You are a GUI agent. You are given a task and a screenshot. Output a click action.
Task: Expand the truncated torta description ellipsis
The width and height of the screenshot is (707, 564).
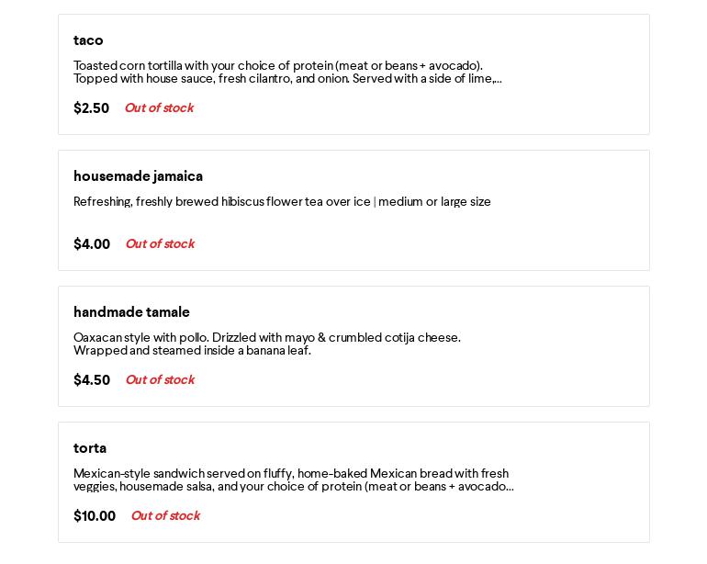coord(510,488)
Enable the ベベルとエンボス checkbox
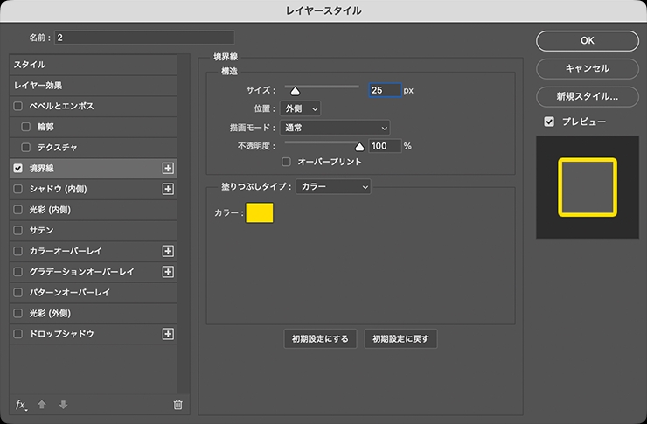647x424 pixels. coord(18,106)
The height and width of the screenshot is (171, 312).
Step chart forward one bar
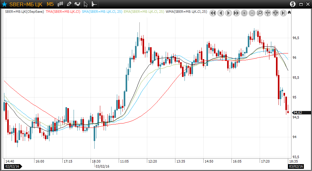coord(229,13)
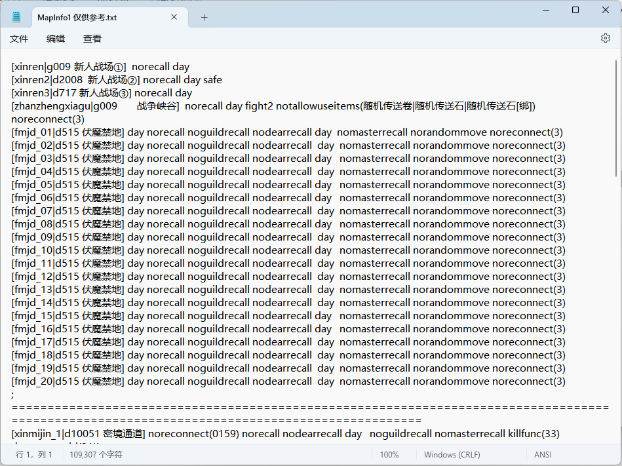The width and height of the screenshot is (622, 466).
Task: Click the ANSI encoding indicator
Action: click(x=543, y=454)
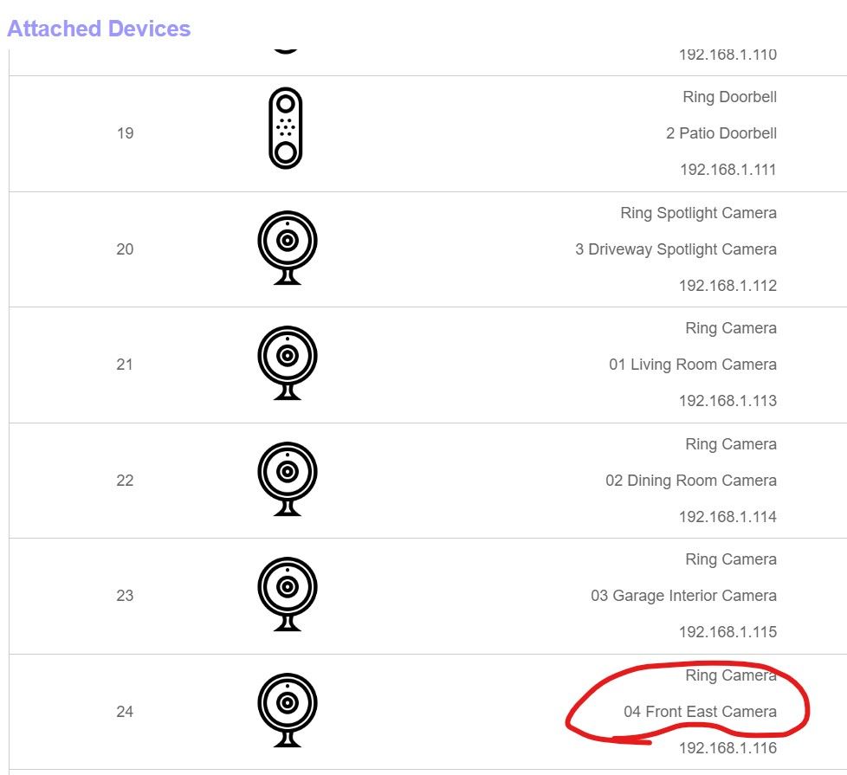Click the Driveway Spotlight Camera icon
This screenshot has height=775, width=847.
click(288, 247)
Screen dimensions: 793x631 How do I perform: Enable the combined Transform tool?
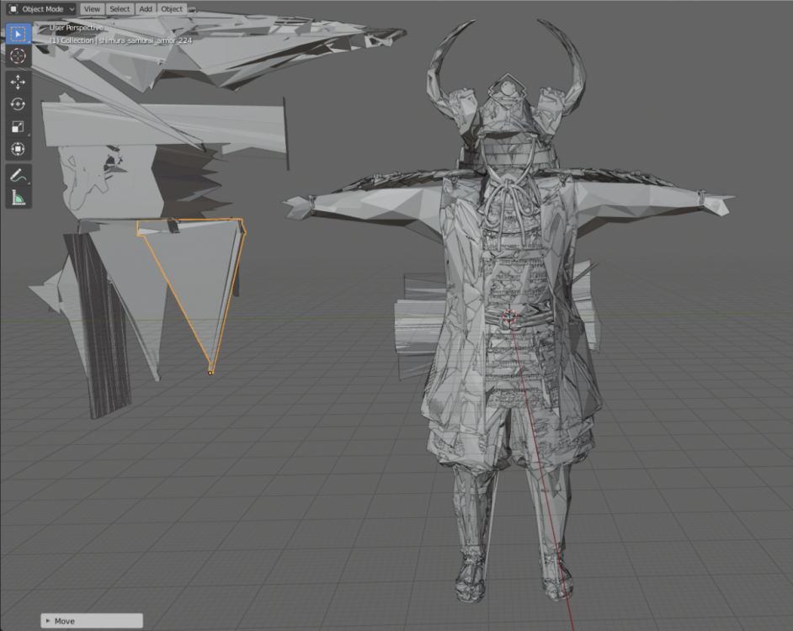click(19, 149)
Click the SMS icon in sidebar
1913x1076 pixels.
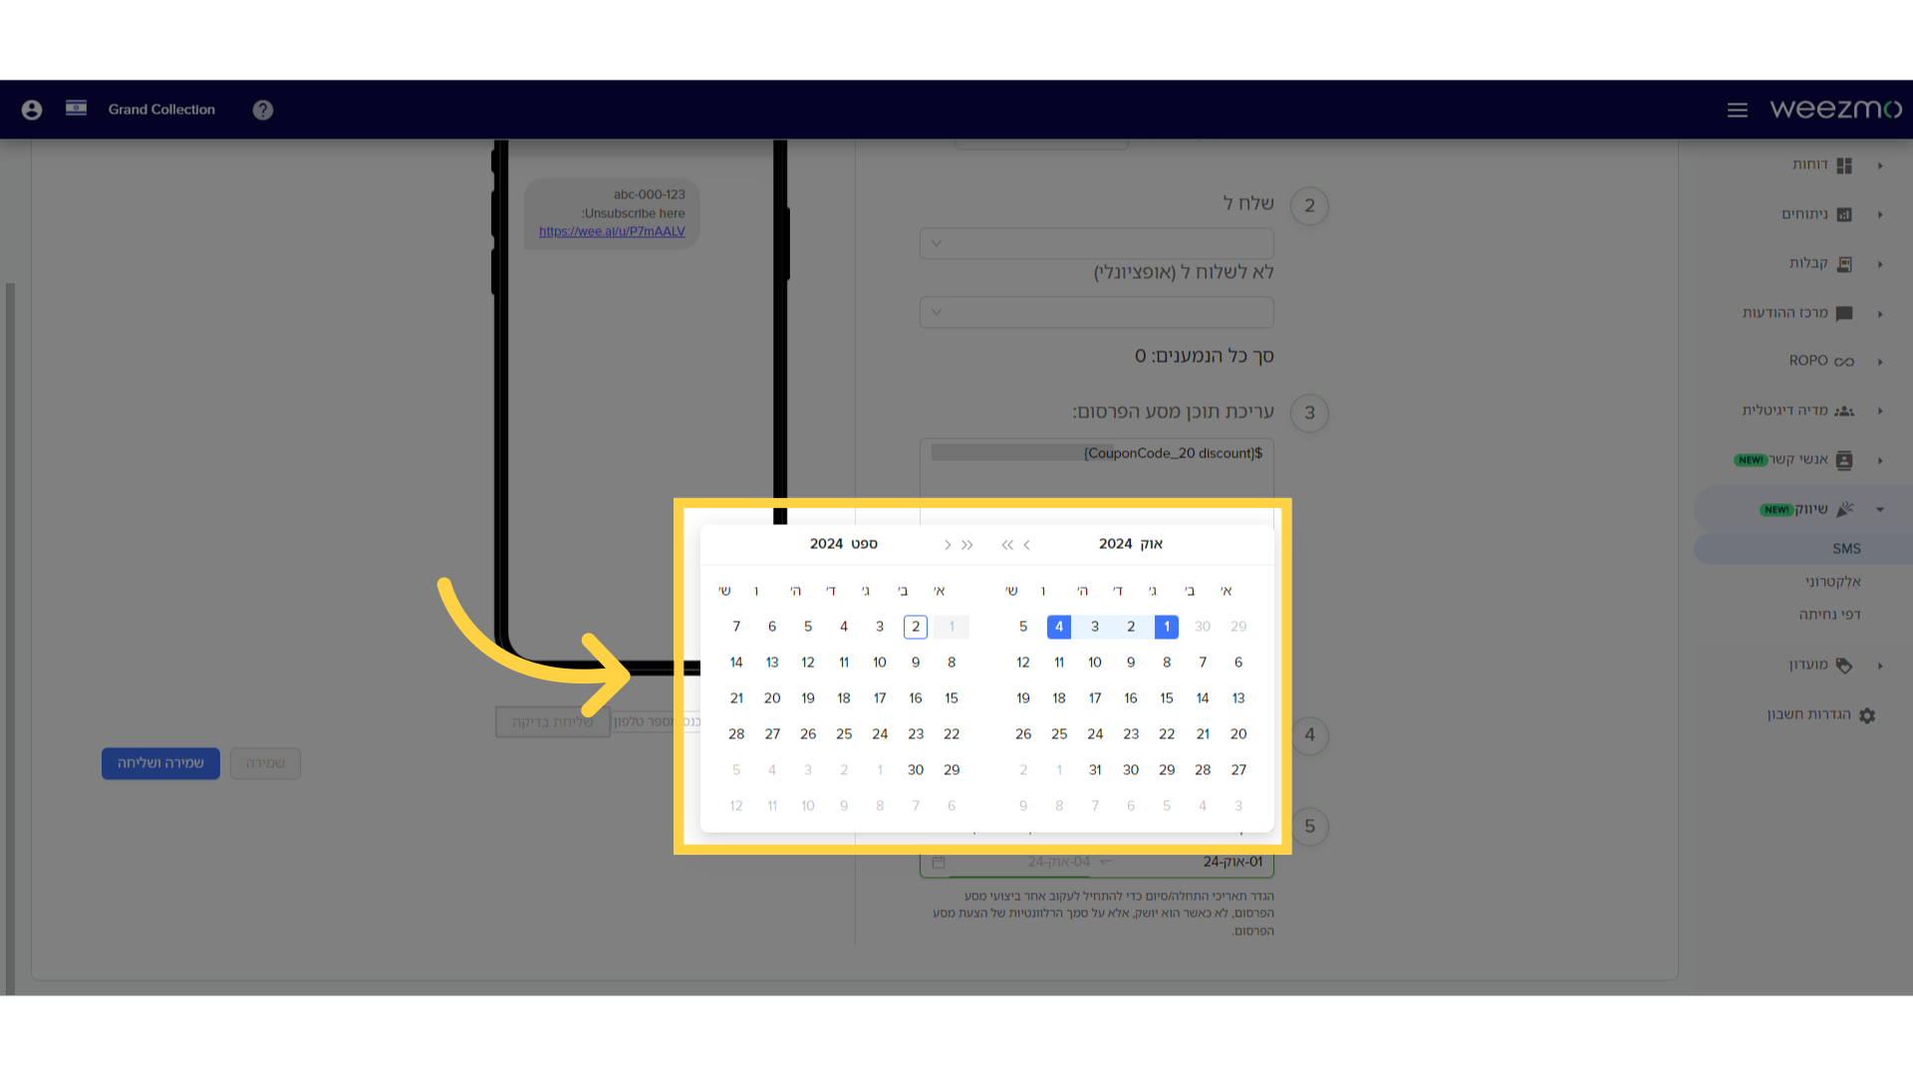tap(1844, 549)

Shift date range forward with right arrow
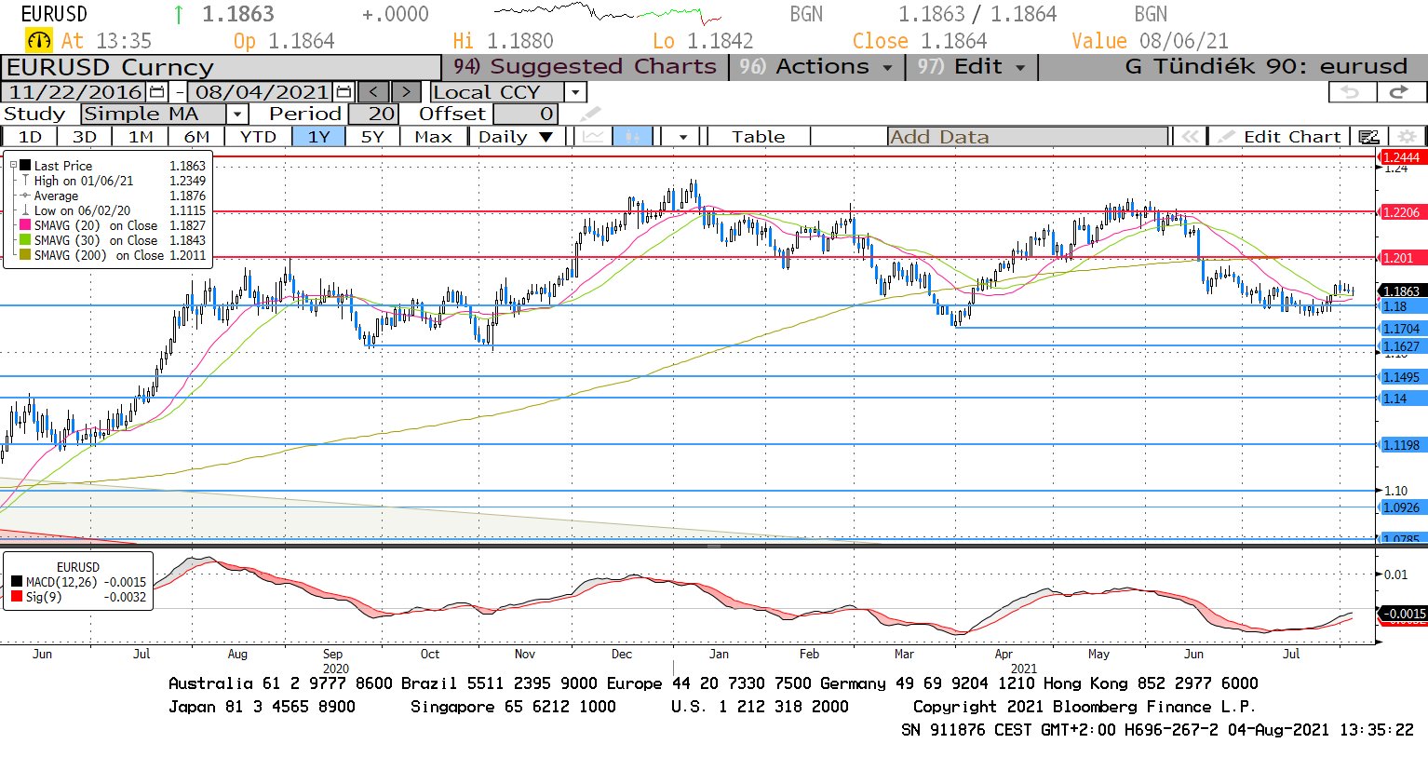point(406,92)
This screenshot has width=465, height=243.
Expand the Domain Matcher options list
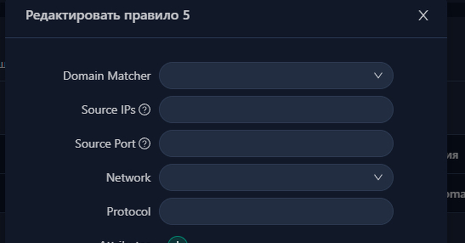pyautogui.click(x=276, y=76)
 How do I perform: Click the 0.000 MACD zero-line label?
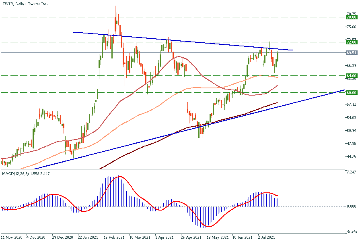pyautogui.click(x=351, y=207)
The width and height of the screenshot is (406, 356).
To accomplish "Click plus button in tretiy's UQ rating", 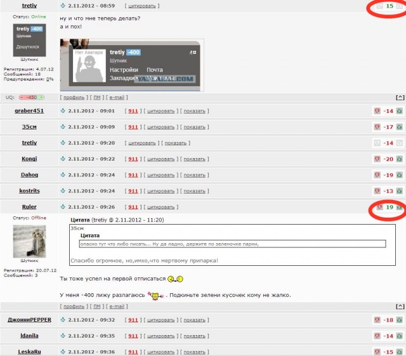I will point(43,98).
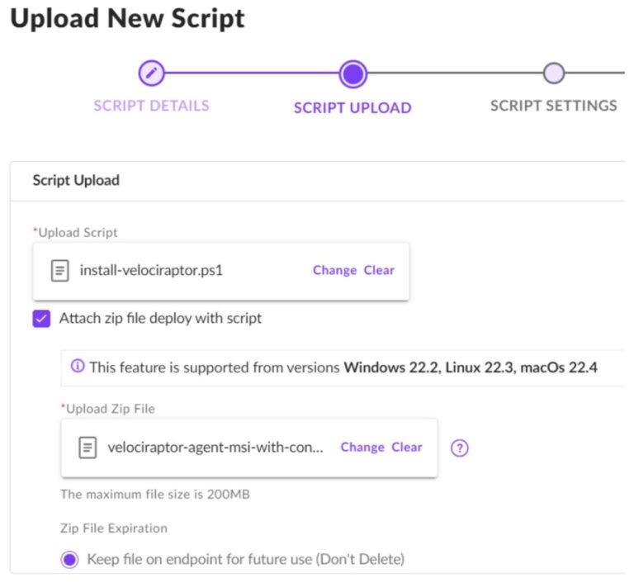
Task: Click the Script Settings step circle
Action: pyautogui.click(x=554, y=73)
___
ASSIGNMENT:
Starting with the line that contains "Task: Expand the" and finishing with the line that contains "The width and height of the screenshot is (406, 356).", reproduce every line of the material above exactly, but not the pictures.

REPLY TO THE TASK:
Task: Expand the truncated torta description ellipsis
The width and height of the screenshot is (707, 564).
coord(510,488)
Enable the ベベルとエンボス checkbox
647x424 pixels. coord(18,106)
The height and width of the screenshot is (171, 312).
Step chart forward one bar
coord(229,13)
The width and height of the screenshot is (622, 466).
Task: Click the ANSI encoding indicator
Action: click(x=543, y=454)
Click the Driveway Spotlight Camera icon
This screenshot has height=775, width=847.
click(288, 247)
Screen dimensions: 793x631 How do I perform: Enable the combined Transform tool?
click(19, 149)
Click the SMS icon in sidebar
1913x1076 pixels.
tap(1844, 549)

Shift date range forward with right arrow
point(406,92)
This screenshot has width=465, height=243.
Expand the Domain Matcher options list
pyautogui.click(x=276, y=76)
 How do I perform: Click the 0.000 MACD zero-line label?
pyautogui.click(x=351, y=207)
The width and height of the screenshot is (406, 356).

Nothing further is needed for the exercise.